#### [Brief]
Transcribe every entry precisely, omitting nothing.
───── Information supplied
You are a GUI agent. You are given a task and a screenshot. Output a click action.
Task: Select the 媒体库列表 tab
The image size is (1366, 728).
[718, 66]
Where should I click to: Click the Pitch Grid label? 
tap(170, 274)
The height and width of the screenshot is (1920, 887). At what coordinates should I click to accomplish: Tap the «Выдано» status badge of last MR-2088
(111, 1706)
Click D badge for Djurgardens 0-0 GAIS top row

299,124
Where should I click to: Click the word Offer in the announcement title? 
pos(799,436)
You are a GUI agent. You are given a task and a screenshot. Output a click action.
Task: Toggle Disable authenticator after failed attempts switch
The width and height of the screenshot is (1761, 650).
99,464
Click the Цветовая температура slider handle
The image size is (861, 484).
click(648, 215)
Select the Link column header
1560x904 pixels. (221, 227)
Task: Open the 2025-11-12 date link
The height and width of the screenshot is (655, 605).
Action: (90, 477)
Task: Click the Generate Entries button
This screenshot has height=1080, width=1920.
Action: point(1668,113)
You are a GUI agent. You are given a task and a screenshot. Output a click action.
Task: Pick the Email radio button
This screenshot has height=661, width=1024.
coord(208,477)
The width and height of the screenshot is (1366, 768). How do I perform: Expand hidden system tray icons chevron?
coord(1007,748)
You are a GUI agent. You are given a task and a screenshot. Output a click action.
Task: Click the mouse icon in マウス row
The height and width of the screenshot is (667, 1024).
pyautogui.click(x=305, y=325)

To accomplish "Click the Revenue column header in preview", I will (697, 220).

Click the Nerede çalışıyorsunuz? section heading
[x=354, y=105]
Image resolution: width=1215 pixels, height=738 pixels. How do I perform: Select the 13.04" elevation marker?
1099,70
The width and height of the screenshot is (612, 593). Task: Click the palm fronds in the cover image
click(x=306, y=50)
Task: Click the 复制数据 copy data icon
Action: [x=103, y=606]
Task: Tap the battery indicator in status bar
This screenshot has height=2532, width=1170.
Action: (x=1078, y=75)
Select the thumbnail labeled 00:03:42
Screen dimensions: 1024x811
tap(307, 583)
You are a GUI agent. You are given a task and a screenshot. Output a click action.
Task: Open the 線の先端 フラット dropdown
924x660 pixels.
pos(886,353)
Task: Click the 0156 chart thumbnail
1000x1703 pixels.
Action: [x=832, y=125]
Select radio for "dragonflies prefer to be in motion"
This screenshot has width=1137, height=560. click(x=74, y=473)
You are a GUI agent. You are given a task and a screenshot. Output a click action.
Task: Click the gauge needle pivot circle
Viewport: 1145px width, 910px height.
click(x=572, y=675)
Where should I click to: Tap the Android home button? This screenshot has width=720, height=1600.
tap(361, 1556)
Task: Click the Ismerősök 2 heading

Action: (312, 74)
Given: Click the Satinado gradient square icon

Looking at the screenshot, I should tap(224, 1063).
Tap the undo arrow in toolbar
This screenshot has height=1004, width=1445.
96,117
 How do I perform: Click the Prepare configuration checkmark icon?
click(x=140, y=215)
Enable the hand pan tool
──────────
#### [Task output]
You are a GUI agent. You are given a task and a screenshot. Output a click action.
Task: Select the 媒体库列表 tab
The image size is (1366, 728).
[718, 66]
Where should I click to: Click the Pitch Grid label? 
tap(170, 274)
The height and width of the screenshot is (1920, 887). At what coordinates should I click to accomplish: Tap the «Выдано» status badge of last MR-2088
(111, 1706)
Click D badge for Djurgardens 0-0 GAIS top row

299,124
Where should I click to: Click the word Offer in the announcement title? 
pos(799,436)
You are a GUI agent. You are given a task and a screenshot. Output a click action.
Task: Toggle Disable authenticator after failed attempts switch
The width and height of the screenshot is (1761, 650).
99,464
Click the Цветовая температура slider handle
The image size is (861, 484).
click(648, 215)
Select the Link column header
1560x904 pixels. (221, 227)
Task: Open the 2025-11-12 date link
The height and width of the screenshot is (655, 605).
Action: (90, 477)
Task: Click the Generate Entries button
This screenshot has height=1080, width=1920.
Action: point(1668,113)
You are a GUI agent. You are given a task and a screenshot. Output a click action.
Task: Pick the Email radio button
This screenshot has height=661, width=1024.
coord(208,477)
The width and height of the screenshot is (1366, 768). How do I perform: Expand hidden system tray icons chevron?
coord(1007,748)
You are a GUI agent. You are given a task and a screenshot. Output a click action.
Task: Click the mouse icon in マウス row
The height and width of the screenshot is (667, 1024).
pyautogui.click(x=305, y=325)

To accomplish "Click the Revenue column header in preview", I will (697, 220).

Click the Nerede çalışıyorsunuz? section heading
[x=354, y=105]
Image resolution: width=1215 pixels, height=738 pixels. How do I perform: Select the 13.04" elevation marker?
1099,70
The width and height of the screenshot is (612, 593). Task: Click the palm fronds in the cover image
click(x=306, y=50)
Task: Click the 复制数据 copy data icon
Action: [x=103, y=606]
Task: Tap the battery indicator in status bar
This screenshot has height=2532, width=1170.
Action: (x=1078, y=75)
Select the thumbnail labeled 00:03:42
Screen dimensions: 1024x811
tap(307, 583)
You are a GUI agent. You are given a task and a screenshot. Output a click action.
Task: Open the 線の先端 フラット dropdown
924x660 pixels.
pos(886,353)
Task: Click the 0156 chart thumbnail
1000x1703 pixels.
Action: [x=832, y=125]
Select radio for "dragonflies prefer to be in motion"
This screenshot has width=1137, height=560. click(x=74, y=473)
You are a GUI agent. You are given a task and a screenshot. Output a click action.
Task: Click the gauge needle pivot circle
Viewport: 1145px width, 910px height.
click(x=572, y=675)
Where should I click to: Tap the Android home button? This screenshot has width=720, height=1600.
tap(361, 1556)
Task: Click the Ismerősök 2 heading

Action: (312, 74)
Given: Click the Satinado gradient square icon

Looking at the screenshot, I should tap(224, 1063).
Tap the undo arrow in toolbar
This screenshot has height=1004, width=1445.
96,117
 How do I perform: Click the Prepare configuration checkmark icon?
click(x=140, y=215)
Enable the hand pan tool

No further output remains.